• **RECORDS SUPPLIED**
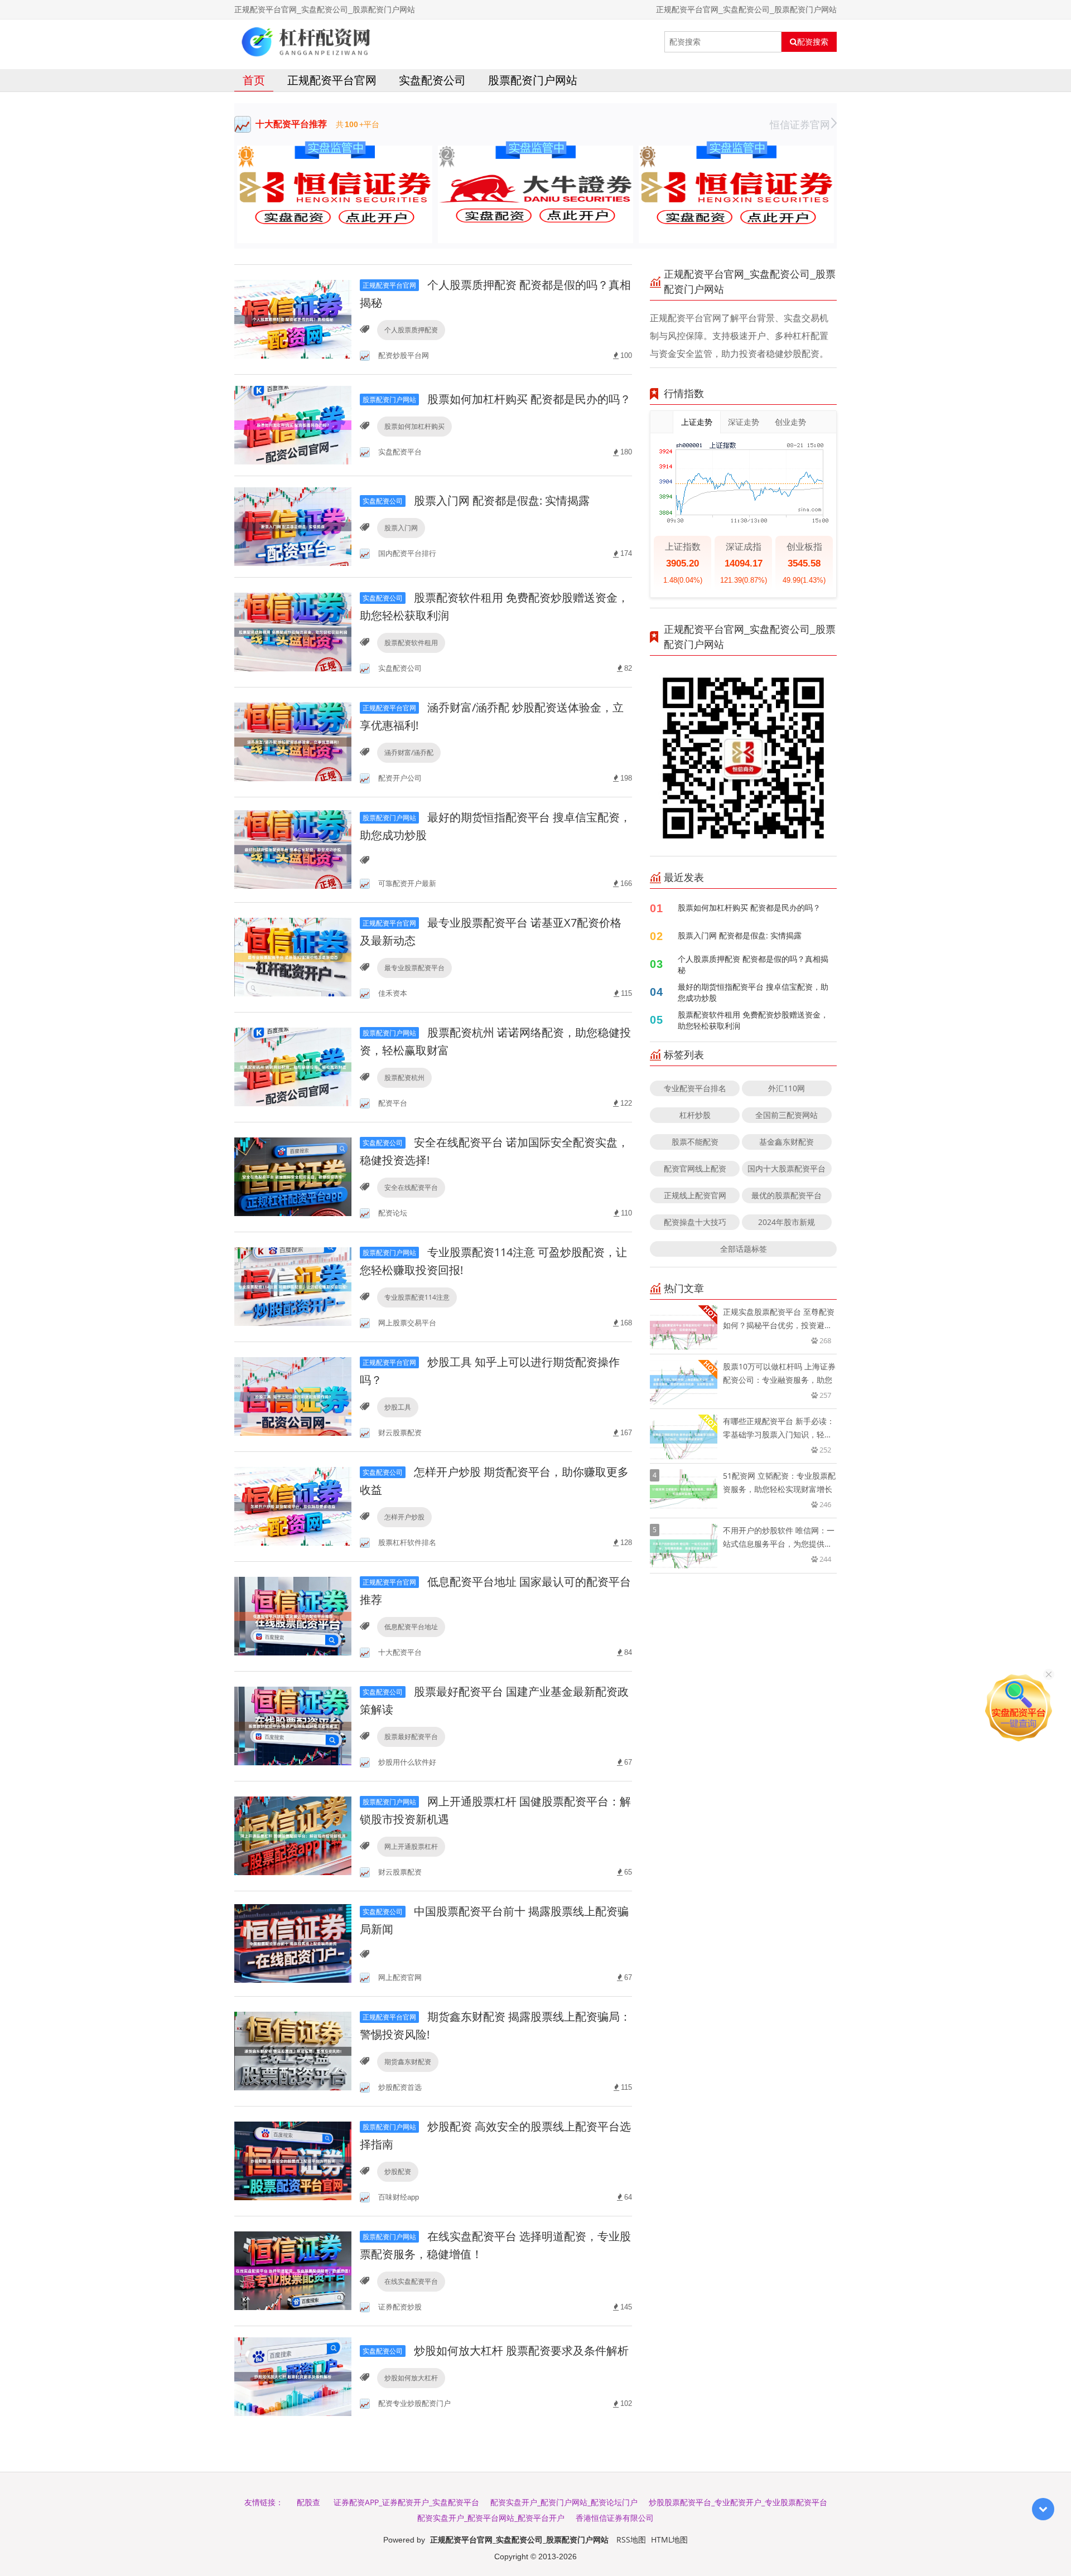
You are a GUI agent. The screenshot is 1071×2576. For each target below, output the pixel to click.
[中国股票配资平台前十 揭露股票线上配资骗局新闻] (292, 1943)
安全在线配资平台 (411, 1187)
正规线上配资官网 (695, 1195)
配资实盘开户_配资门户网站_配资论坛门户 (564, 2502)
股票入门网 (401, 527)
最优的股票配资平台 (786, 1195)
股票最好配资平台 (411, 1736)
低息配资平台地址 (411, 1626)
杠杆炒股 (695, 1115)
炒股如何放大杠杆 (411, 2378)
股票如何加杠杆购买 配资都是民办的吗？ (497, 398)
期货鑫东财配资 (407, 2061)
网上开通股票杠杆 (411, 1846)
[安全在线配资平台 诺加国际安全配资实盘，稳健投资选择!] (292, 1176)
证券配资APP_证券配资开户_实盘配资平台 (406, 2502)
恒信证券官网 (800, 124)
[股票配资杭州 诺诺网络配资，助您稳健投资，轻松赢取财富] (292, 1066)
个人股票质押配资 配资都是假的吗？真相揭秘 (753, 964)
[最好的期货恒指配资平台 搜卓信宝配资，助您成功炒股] (292, 849)
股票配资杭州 (404, 1077)
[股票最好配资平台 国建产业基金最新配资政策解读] (292, 1725)
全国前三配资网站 (786, 1115)
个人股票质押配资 (411, 330)
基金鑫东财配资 (786, 1141)
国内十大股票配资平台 (786, 1168)
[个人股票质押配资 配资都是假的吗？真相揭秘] (292, 318)
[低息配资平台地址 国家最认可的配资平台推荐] (292, 1615)
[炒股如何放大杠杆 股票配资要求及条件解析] (292, 2375)
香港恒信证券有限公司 (615, 2517)
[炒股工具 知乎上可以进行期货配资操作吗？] (292, 1396)
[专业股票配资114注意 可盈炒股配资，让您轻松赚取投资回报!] (292, 1286)
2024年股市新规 (786, 1222)
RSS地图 (631, 2539)
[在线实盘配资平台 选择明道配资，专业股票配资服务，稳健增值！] (292, 2270)
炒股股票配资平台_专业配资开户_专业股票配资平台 (738, 2502)
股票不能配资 (695, 1141)
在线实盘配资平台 (411, 2281)
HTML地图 (669, 2539)
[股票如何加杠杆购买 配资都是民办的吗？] (292, 424)
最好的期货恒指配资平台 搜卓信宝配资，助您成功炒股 (753, 992)
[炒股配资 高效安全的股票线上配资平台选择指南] (292, 2160)
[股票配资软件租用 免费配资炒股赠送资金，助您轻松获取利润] (292, 631)
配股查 (308, 2502)
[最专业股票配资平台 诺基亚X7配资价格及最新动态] (292, 956)
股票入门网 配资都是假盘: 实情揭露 (476, 500)
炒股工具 (397, 1407)
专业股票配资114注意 (417, 1297)
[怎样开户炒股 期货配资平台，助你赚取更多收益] (292, 1505)
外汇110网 (786, 1088)
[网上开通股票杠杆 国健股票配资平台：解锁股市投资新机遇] (292, 1835)
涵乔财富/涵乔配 (408, 752)
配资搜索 (812, 41)
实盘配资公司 (432, 80)
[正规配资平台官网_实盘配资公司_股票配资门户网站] (306, 42)
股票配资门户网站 (532, 80)
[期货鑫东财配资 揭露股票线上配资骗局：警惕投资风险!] (292, 2050)
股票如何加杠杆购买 (414, 426)
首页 (254, 80)
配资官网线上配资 (695, 1168)
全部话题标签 (743, 1248)
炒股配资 (397, 2171)
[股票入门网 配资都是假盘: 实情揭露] (292, 525)
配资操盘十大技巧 (695, 1222)
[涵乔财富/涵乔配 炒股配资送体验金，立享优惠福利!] (292, 741)
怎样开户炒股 (404, 1517)
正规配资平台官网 (332, 80)
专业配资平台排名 (695, 1088)
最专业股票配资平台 (414, 967)
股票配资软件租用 (411, 642)
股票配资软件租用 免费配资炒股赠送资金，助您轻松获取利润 (753, 1020)
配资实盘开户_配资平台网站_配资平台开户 (491, 2517)
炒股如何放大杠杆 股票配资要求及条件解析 (496, 2350)
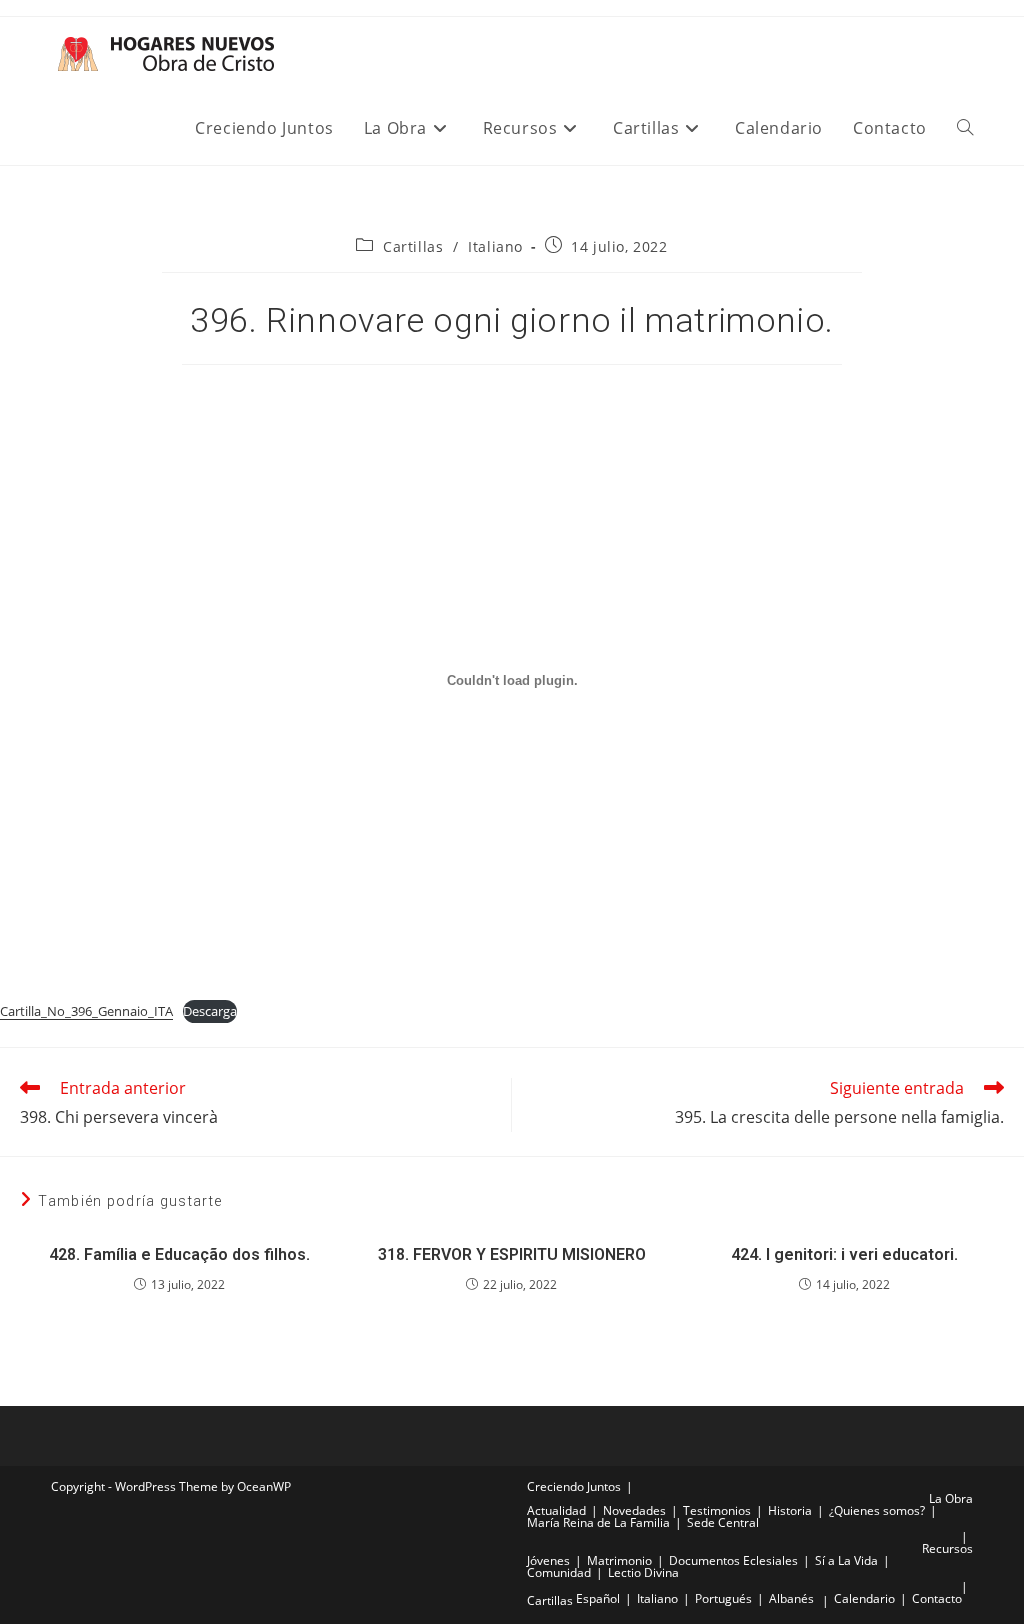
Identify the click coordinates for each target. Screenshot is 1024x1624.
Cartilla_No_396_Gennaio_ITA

• **WHAT IS EXPECTED**
Reproduce all of the data above with each occurrence of "target" replaced by "item" and everything else unchanged, leaving the pictures out.

• **SOLVED PROBLEM**
You are a GUI agent. The screenshot is 1071×2576. For each item below, output the pixel to click.
[中国股票配资平台前十 揭露股票线上配资骗局新闻] (292, 1943)
安全在线配资平台 (411, 1187)
正规线上配资官网 (695, 1195)
配资实盘开户_配资门户网站_配资论坛门户 (564, 2502)
股票入门网 (401, 527)
最优的股票配资平台 (786, 1195)
股票最好配资平台 (411, 1736)
低息配资平台地址 (411, 1626)
杠杆炒股 (695, 1115)
炒股如何放大杠杆 (411, 2378)
股票如何加杠杆购买 配资都是民办的吗？ (497, 398)
期货鑫东财配资 (407, 2061)
网上开通股票杠杆 (411, 1846)
[安全在线配资平台 诺加国际安全配资实盘，稳健投资选择!] (292, 1176)
证券配资APP_证券配资开户_实盘配资平台 (406, 2502)
恒信证券官网 (800, 124)
[股票配资杭州 诺诺网络配资，助您稳健投资，轻松赢取财富] (292, 1066)
个人股票质押配资 配资都是假的吗？真相揭秘 (753, 964)
[最好的期货恒指配资平台 搜卓信宝配资，助您成功炒股] (292, 849)
股票配资杭州 (404, 1077)
[股票最好配资平台 国建产业基金最新配资政策解读] (292, 1725)
全国前三配资网站 (786, 1115)
个人股票质押配资 (411, 330)
基金鑫东财配资 (786, 1141)
国内十大股票配资平台 (786, 1168)
[个人股票质押配资 配资都是假的吗？真相揭秘] (292, 318)
[低息配资平台地址 国家最认可的配资平台推荐] (292, 1615)
[炒股如何放大杠杆 股票配资要求及条件解析] (292, 2375)
香港恒信证券有限公司 (615, 2517)
[炒股工具 知乎上可以进行期货配资操作吗？] (292, 1396)
[专业股票配资114注意 可盈炒股配资，让您轻松赚取投资回报!] (292, 1286)
2024年股市新规 (786, 1222)
RSS地图 (631, 2539)
[在线实盘配资平台 选择明道配资，专业股票配资服务，稳健增值！] (292, 2270)
炒股股票配资平台_专业配资开户_专业股票配资平台 (738, 2502)
股票不能配资 (695, 1141)
在线实盘配资平台 (411, 2281)
HTML地图 (669, 2539)
[股票如何加杠杆购买 配资都是民办的吗？] (292, 424)
最好的期货恒指配资平台 搜卓信宝配资，助您成功炒股 (753, 992)
[炒股配资 高效安全的股票线上配资平台选择指南] (292, 2160)
[股票配资软件租用 免费配资炒股赠送资金，助您轻松获取利润] (292, 631)
配股查 (308, 2502)
[最专业股票配资平台 诺基亚X7配资价格及最新动态] (292, 956)
股票入门网 配资都是假盘: 实情揭露 (476, 500)
炒股工具 (397, 1407)
专业股票配资114注意 (417, 1297)
[怎样开户炒股 期货配资平台，助你赚取更多收益] (292, 1505)
外汇110网 (786, 1088)
[网上开通股票杠杆 国健股票配资平台：解锁股市投资新机遇] (292, 1835)
涵乔财富/涵乔配 (408, 752)
配资搜索 (812, 41)
实盘配资公司 (432, 80)
[正规配资平台官网_实盘配资公司_股票配资门户网站] (306, 42)
股票配资门户网站 (532, 80)
[期货鑫东财配资 揭露股票线上配资骗局：警惕投资风险!] (292, 2050)
股票如何加杠杆购买 (414, 426)
首页 (254, 80)
配资官网线上配资 (695, 1168)
全部话题标签 (743, 1248)
炒股配资 (397, 2171)
[股票入门网 配资都是假盘: 实情揭露] (292, 525)
配资操盘十大技巧 (695, 1222)
[涵乔财富/涵乔配 炒股配资送体验金，立享优惠福利!] (292, 741)
怎样开户炒股 (404, 1517)
正规配资平台官网 (332, 80)
专业配资平台排名 (695, 1088)
最专业股票配资平台 (414, 967)
股票配资软件租用 (411, 642)
股票配资软件租用 免费配资炒股赠送资金，助您轻松获取利润 (753, 1020)
配资实盘开户_配资平台网站_配资平台开户 (491, 2517)
炒股如何放大杠杆 股票配资要求及条件解析 (496, 2350)
Identify the click coordinates for each item. Screenshot is 1024x1624.
Cartilla_No_396_Gennaio_ITA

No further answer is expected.